- Theatrical release poster
- Mongolian: Чимээгүй хотын жолооч
- Directed by: Janchivdorj Sengedorj
- Written by: Janchivdorj Sengedorj; Nomuunzul Turmunkh;
- Produced by: Ganbaatar Narantsetseg; Naranbat Bayasgalan,; Bold Ganbat;
- Starring: Tuvshinbayar Amartuvshin; Narantsetseg Ganbaatar;
- Cinematography: Enkhbayar Enkhtur
- Edited by: Munkhbat Shirnen
- Music by: Serge Gainsbourg (song Comme un boomerang)
- Production companies: Dominion Tech; Nomadia Pictures; Ddish; MFIA;
- Release date: 21 November 2024 (PÖFF);
- Running time: 138 minutes
- Country: Mongolia
- Language: Mongolian

= Silent City Driver =

2024 Mongolian drama film

Silent City Driver (Чимээгүй хотын жолооч) is 2024 Mongolian drama film written and directed by Janchivdorj Sengedorj. The film follows a 32-year-old Myagmar, who after serving 14 years in prison for his involvement in a murder case, emerges to face societal rejection and health challenges from a prison beating, finding solace only in caring for stray dogs.

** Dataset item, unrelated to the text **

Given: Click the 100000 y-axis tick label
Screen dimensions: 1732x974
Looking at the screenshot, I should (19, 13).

The solemn song "Comme un boomerang (Chanson)", "Like a boomerang", written and composed by Serge Gainsbourg, released in 1975 plays repeatedly in the film, reflecting Myagmar’s emotional pain through its lyric, "I feel booms and bangs shake my wounded heart." This haunting refrain underscores the deep impact the story has on all its characters.

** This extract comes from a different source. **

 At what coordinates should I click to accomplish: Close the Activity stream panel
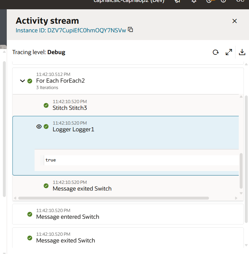pos(234,21)
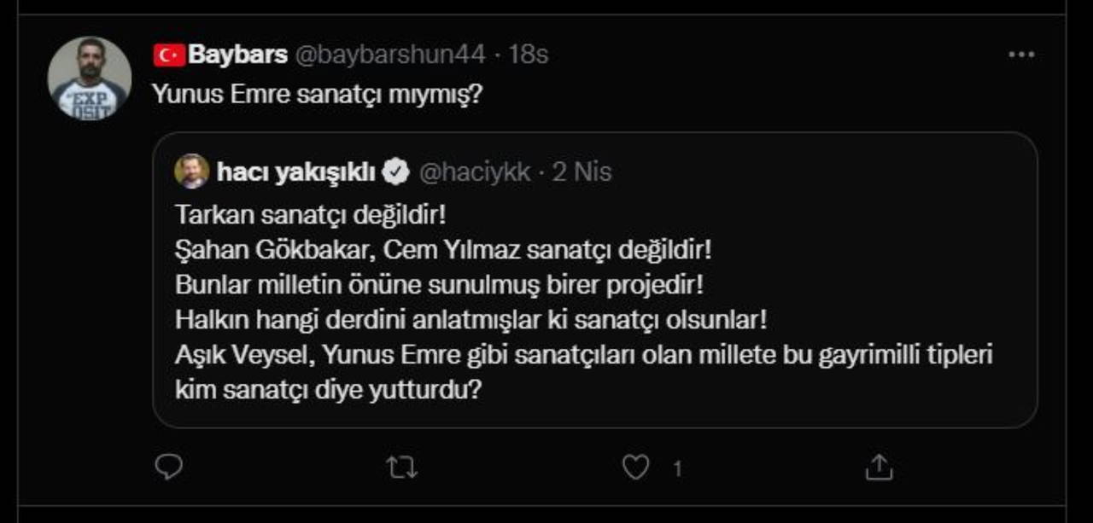The height and width of the screenshot is (523, 1093).
Task: Reply to the Baybars tweet
Action: 169,467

It competed in and had its premiere on November 21, 2024, at the 28th Tallinn Black Nights Film Festival, where it won Grand Prix for Best Film. It was selected as the Mongolian entry for the Best International Feature Film at the 98th Academy Awards, but it was not nominated.

==Premise==
Silent City Driver follows Myagmar, a 32-year-old man recently released from prison after serving 14 years for manslaughter. Struggling with poor health and the trauma of his past, he finds comfort in caring for stray dogs. He begins working as a hearse driver and forms deep connections with two individuals: a young Buddhist monk and Saruul, the daughter of a blind coffin-maker. Their lives become quietly intertwined in the shadow of death and healing.

==Cast==
- Tuvshinbayar Amartuvshin as Myagmar
- Narantsetseg Ganbaatar as Saruul
- Bat-Erdene Munkhbat

==Release==
Silent City Driver had its premiere in the 'Official Selection - Competition' at the Tallinn Black Nights Film Festival on 21 November 2024, where it won Grand Prix. On 16 December 2024, it was presented in the World Cinema section of International Film Festival of Kerala.

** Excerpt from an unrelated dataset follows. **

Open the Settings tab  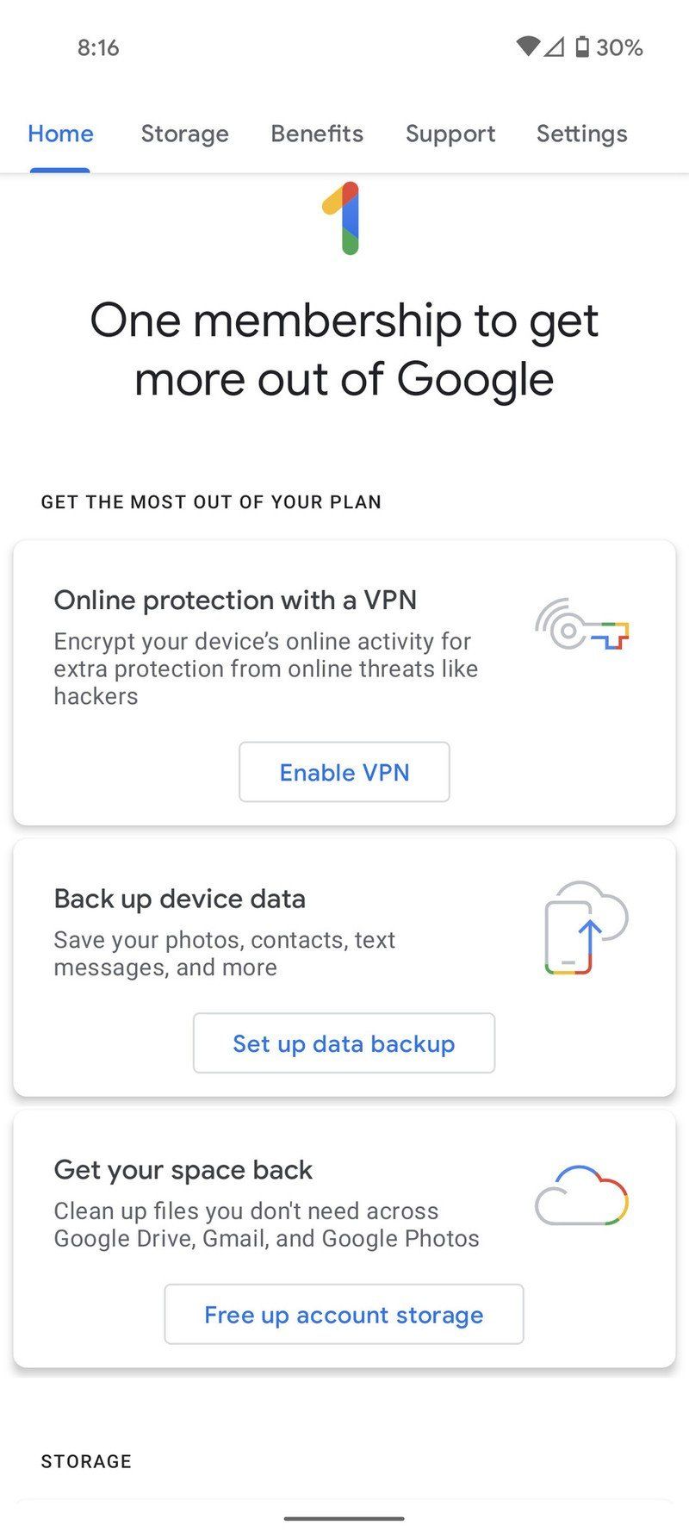(581, 134)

On 17 March 2025, it had its Japanese Premiere at the Osaka Asian Film Festival.

It was also selected at 27th edition of Far East Film Festival and was screened on 29 April 2025, where it won the Purple Mulberry Award.

In June 2025, it competed in International Competition at the Bishkek International Film Festival and won Best Director and Best Performance awards.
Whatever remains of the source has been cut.